Home » RDBMS Server » Performance Tuning » Function Based Join Without Nested Loops (Oracle Database 10g Enterprise Edition Release 10.2.0.4.0 - 64bi)
Function Based Join Without Nested Loops [message #345418] |
Wed, 03 September 2008 08:55 |
annagel
Messages: 220 Registered: April 2006
|
Senior Member |
|
|
I have a matching program which compares values in two tables and selects records where matches are found. Currently we are doing simple equality matching with some basic normalization of the data before we get to the matching stage. Our user have expressed that they may want to modify this set-up to employ some type of functional matching. I have started exploring the feasibility of such a method and have run into a serious performance wall. First some sample code to set-up a sample set of tables load them with some random sample data, gather some stats and then compare the basic matching method to a function based equivalent match.
--source data tables
CREATE TABLE sample1
(id1 NUMBER,
join_val VARCHAR2(20));
CREATE TABLE sample2
(id2 NUMBER,
join_val VARCHAR2(20));
--results of the join
CREATE TABLE res
(id1 NUMBER ,
id2 NUMBER);
--used for functional comparison
CREATE OR REPLACE FUNCTION sample_compare (in1 IN VARCHAR2, in2 IN VARCHAR2)
RETURN NUMBER
IS
BEGIN
IF in1 = in2
THEN
RETURN 1;
ELSE
RETURN 0;
END IF;
END;
--load some random junk into the tables
DECLARE
i NUMBER;
l_val VARCHAR2 (20);
l_len1 NUMBER;
l_len2 NUMBER;
BEGIN
FOR i IN 20 .. 20000
LOOP
l_len1 := TRUNC (DBMS_RANDOM.VALUE (1, 20));
l_len2 := TRUNC (DBMS_RANDOM.VALUE (1, 20));
l_val := DBMS_RANDOM.STRING ('X', 20);
INSERT INTO sample1
VALUES (i,
SUBSTR (l_val, 1, l_len1));
INSERT INTO sample2
VALUES (i,
SUBSTR (l_val, 1, l_len2));
END LOOP;
END;
--get stats for the two tables, replace with your
--default schema
BEGIN
--replace schema name
DBMS_STATS.gather_table_stats ('NAGEL', 'SAMPLE1');
DBMS_STATS.gather_table_stats ('NAGEL', 'SAMPLE2');
END;
--normal equality join accomplished via hashing
INSERT INTO res
SELECT id1,
id2
FROM sample1 t1, sample2 t2
WHERE t1.join_val = t2.join_val;
--function based join accomplished with nested loops at a great
--impact on performance
INSERT INTO res
SELECT id1,
id2
FROM sample1 t1, sample2 t2
WHERE sample_compare (t1.join_val, t2.join_val) = 1;
And explain plans for the two query methods:
--normal join
INSERT STATEMENT ALL_ROWSCost: 29 Bytes: 642,180 Cardinality: 21,406
3 HASH JOIN Cost: 29 Bytes: 642,180 Cardinality: 21,406
1 TABLE ACCESS FULL TABLE NAGEL.SAMPLE1 Cost: 14 Bytes: 299,715 Cardinality: 19,981
2 TABLE ACCESS FULL TABLE NAGEL.SAMPLE2 Cost: 14 Bytes: 299,715 Cardinality: 19,981
--functional join
INSERT STATEMENT ALL_ROWSCost: 258,929 Bytes: 119,772,120 Cardinality: 3,992,404
3 NESTED LOOPS Cost: 258,929 Bytes: 119,772,120 Cardinality: 3,992,404
1 TABLE ACCESS FULL TABLE NAGEL.SAMPLE1 Cost: 14 Bytes: 299,715 Cardinality: 19,981
2 TABLE ACCESS FULL TABLE NAGEL.SAMPLE2 Cost: 13 Bytes: 3,000 Cardinality: 200
Looking at the explain plans it seems fairly obvious why the functional method takes so much longer to arrive at a result, the nested loop is killing it, but because the function employs values from each of my join tables I can't think of any other method which could be used to get these tables joined.

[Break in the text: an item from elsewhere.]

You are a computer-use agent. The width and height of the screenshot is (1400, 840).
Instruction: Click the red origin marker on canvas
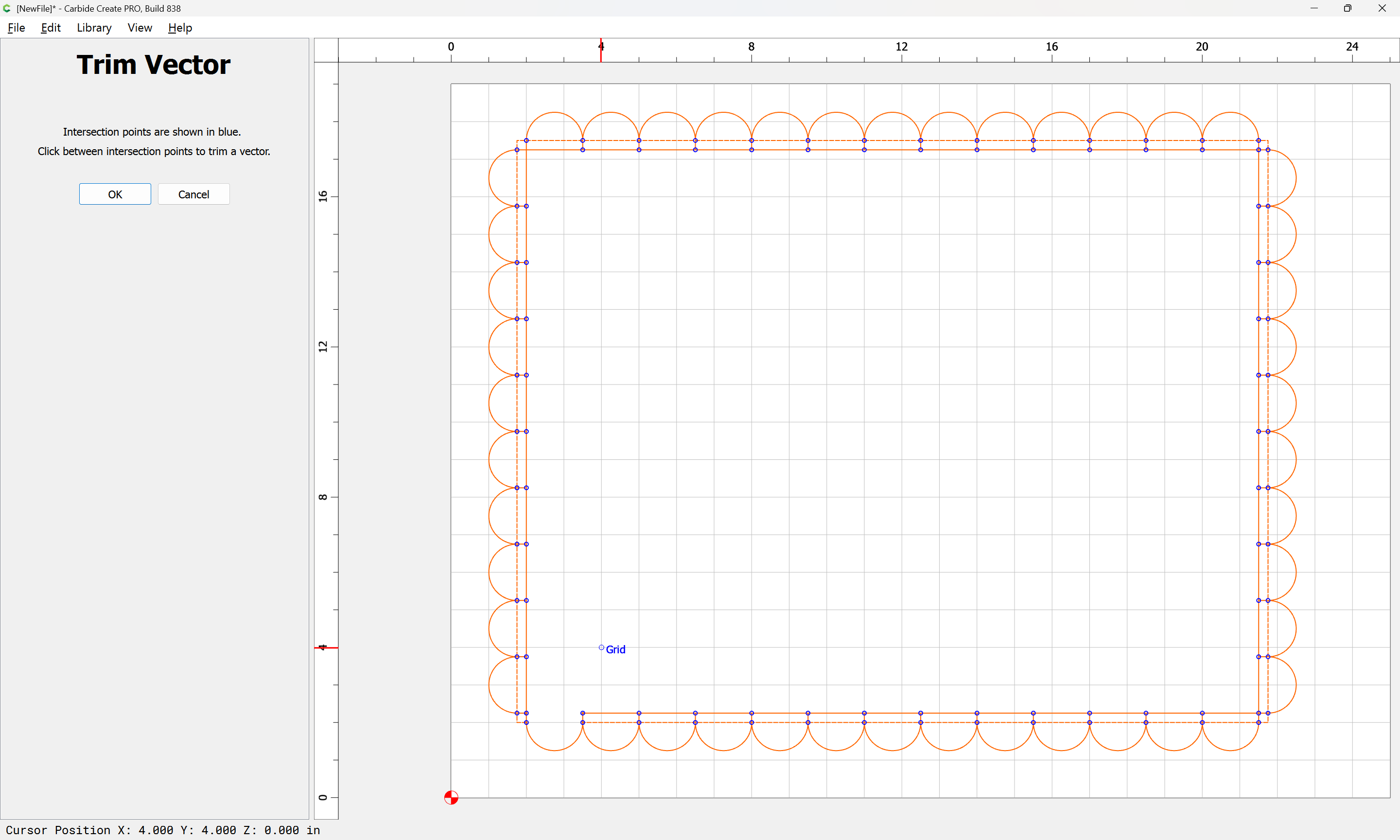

Is there any method but a nested loop which Oracle could use to join the two tables more efficiently? Or am I out of luck?
Andrew
|
|
|
Re: Function Based Join Without Nested Loops [message #345432 is a reply to message #345418] |
Wed, 03 September 2008 10:20 |
JRowbottom
Messages: 5933 Registered: June 2006 Location: Sunny North Yorkshire, ho...
|
Senior Member |
|
|
If you could write your sample_compare function in such a way that it took a value from one table only, then you could create a function based index on each of the tables, and things should go much quicker.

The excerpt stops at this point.